= Enunciado da tarefa =
Prossiga o texto abaixo sobre a reestruturação da Embraer após o fim da parceria com a Boeing, começando logo depois da última frase apresentada.

= Trecho da página =

++++

Superado o trauma com o fim da parceria com a americana Boeing, a Embraer busca alternativas para seguir seu plano de voo. O principal pilar dessa reparação é um contrato de financiamento de até US$ 600 milhões (cerca de R$ 3,1 bilhões), anunciado na segunda-feira (15), com prazo de pagamento de até quatro anos, para atender à demanda de jatos executivos e comerciais nos próximos meses. Metade será disponibilizada pelo Banco Nacional de Desenvolvimento Econômico e Social (BNDES) e a outra parte por um consórcio de bancos privados e públicos. O empréstimo é o primeiro passo para socorrer a Embraer, impactada tanto pela pandemia quanto pelo rompimento da parceria com a Boeing, em abril. A empresa americana alegou falta de cumprimento do acordo para o distrato unilateral com os brasileiros, que, em resposta, apontaram a grave crise financeira da ex-parceira como razão para o desfecho. A companhia brasileira iniciou processo de arbitragem nos Estados Unidos para reaver parte dos quase R$ 500 milhões investidos em 2019 para a separação da área comercial da joint-venture, além dos R$ 97 milhões apenas neste ano na finalização do processo. O processo de reestruturação da Embraer começou com a reintegração da área de aviação comercial, agora sob a presidência do holandês Arjan Meijer. “Arjan tem energia, experiência internacional e competência necessárias para liderar a unidade de negócio neste momento único”, diz o presidente e CEO da Embraer, Francisco Gomes Neto.

++++

= Dados fornecidos =

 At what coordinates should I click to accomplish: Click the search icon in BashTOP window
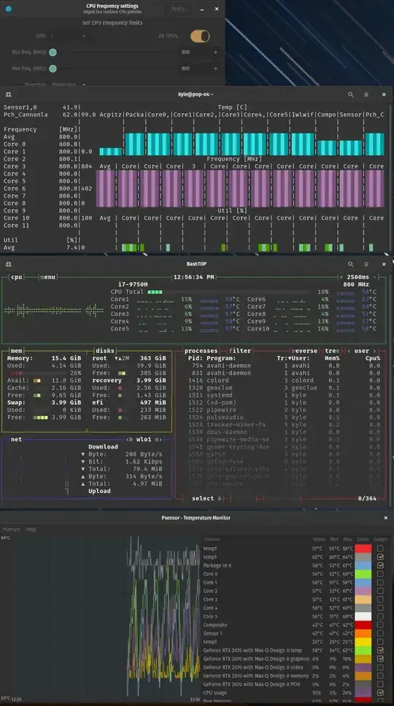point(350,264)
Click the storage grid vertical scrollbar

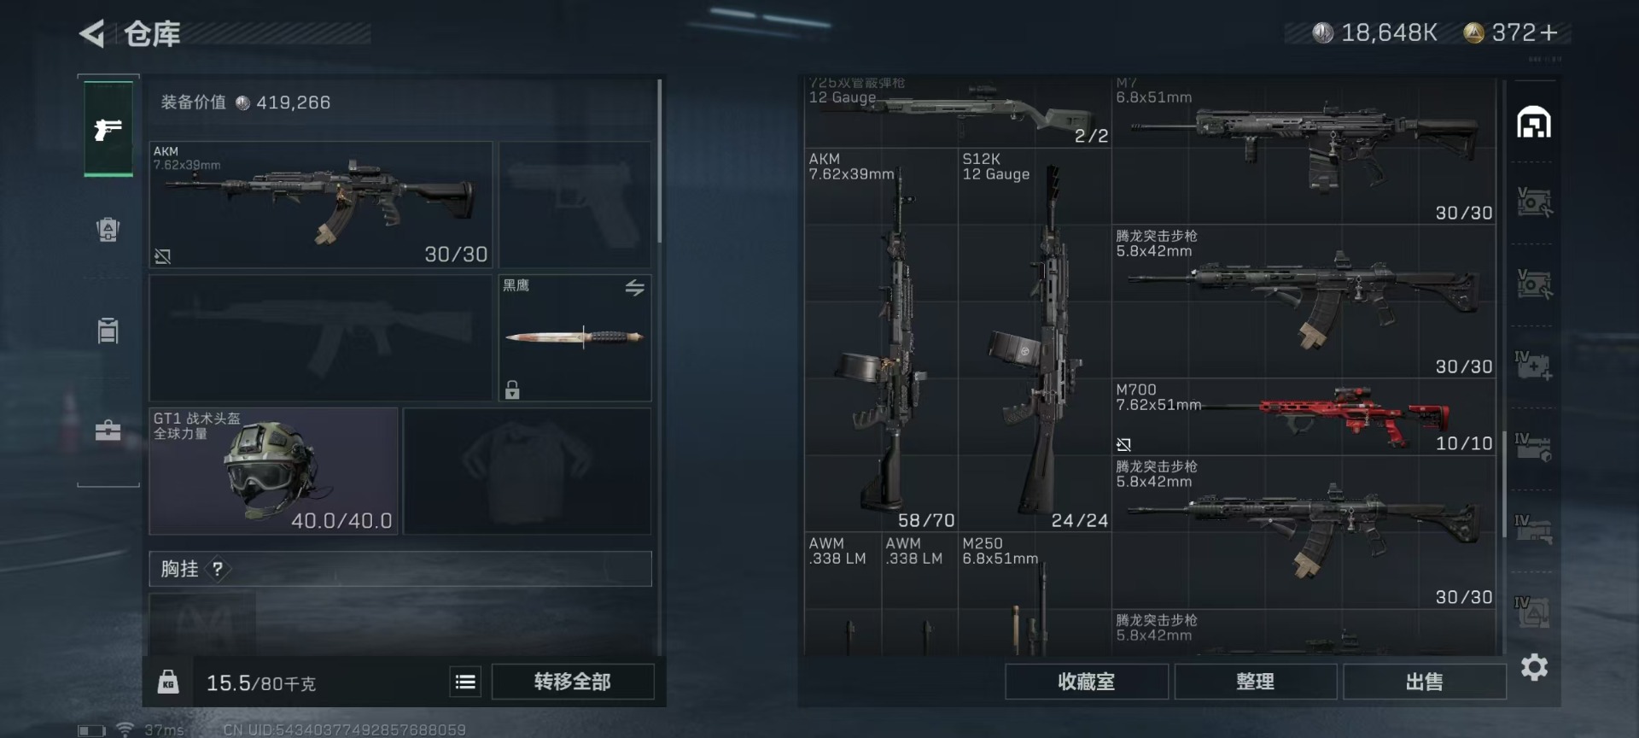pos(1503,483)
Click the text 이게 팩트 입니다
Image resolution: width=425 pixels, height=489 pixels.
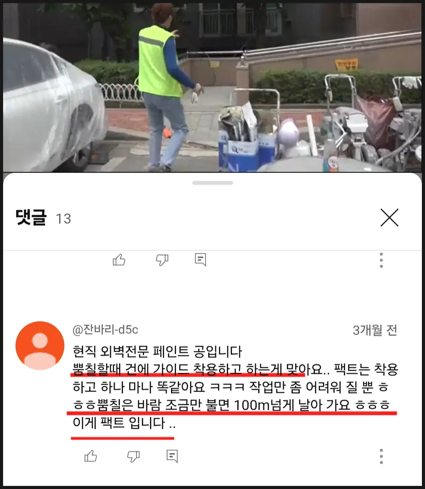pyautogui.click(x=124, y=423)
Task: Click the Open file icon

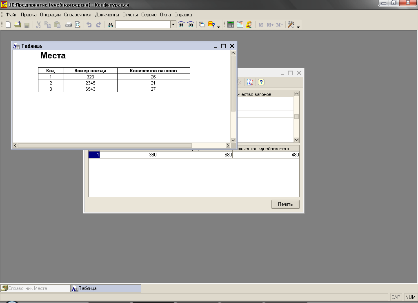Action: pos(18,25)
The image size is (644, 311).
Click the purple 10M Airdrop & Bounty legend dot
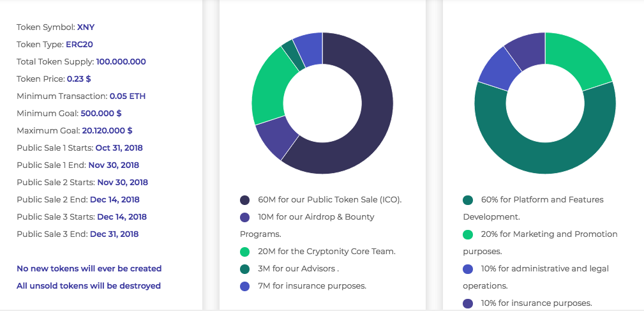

++++

= Resultado do exercício =
A redução de até 90% no tráfego de passageiros não afetou, até aqui, as encomendas de clientes. Segundo a companhia, o que houve foi o adiamento na entrega de aeronaves. O balanço do primeiro trimestre mostra R$ 16 bilhões em pedidos para os próximos meses. Além disso, a empresa precisa lidar com o fato de ter perdido o grau de investimento, de acordo com avaliação da Standard & Poor’s (S&P), que cortou o rating de BBB- para BB+, na segunda-feira (16). Segundo a agência de classificação de risco, a companhia deve registrar queda de cerca de 50% em suas entregas de jatos comerciais neste ano, o que levará a uma lucratividade “significativamente mais fraca” e a uma “queima de caixa” de aproximadamente US$ 800 milhões (R$ 4,1 bilhões), por causa dos efeitos da Covid-19.

Para Thiago Carvalho, advogado especialista em direito aeronáutico e integrante da Comissão de Direito Aeronáutico da OAB no Rio de Janeiro, o financiamento junto ao BNDES e bancos privados e públicos traz fôlego à Embraer para se replanejar, cortar custos fixos e, talvez, buscar outra parceria. Apesar de a empresa nacional não estar em situação financeira delicada como as demais aéreas, ele vê um cenário mundial desafiador. “Projeta-se uma queda de 22% na expectativa de receitas em 2020 e de outros 22% em 2021”, diz Carvalho. “Além disso, a Embraer terá de competir com a Airbus no mercado de jatos comerciais narrow-body (fuselagem estreita).” É hora de mostrar frieza e habilidade ao manche.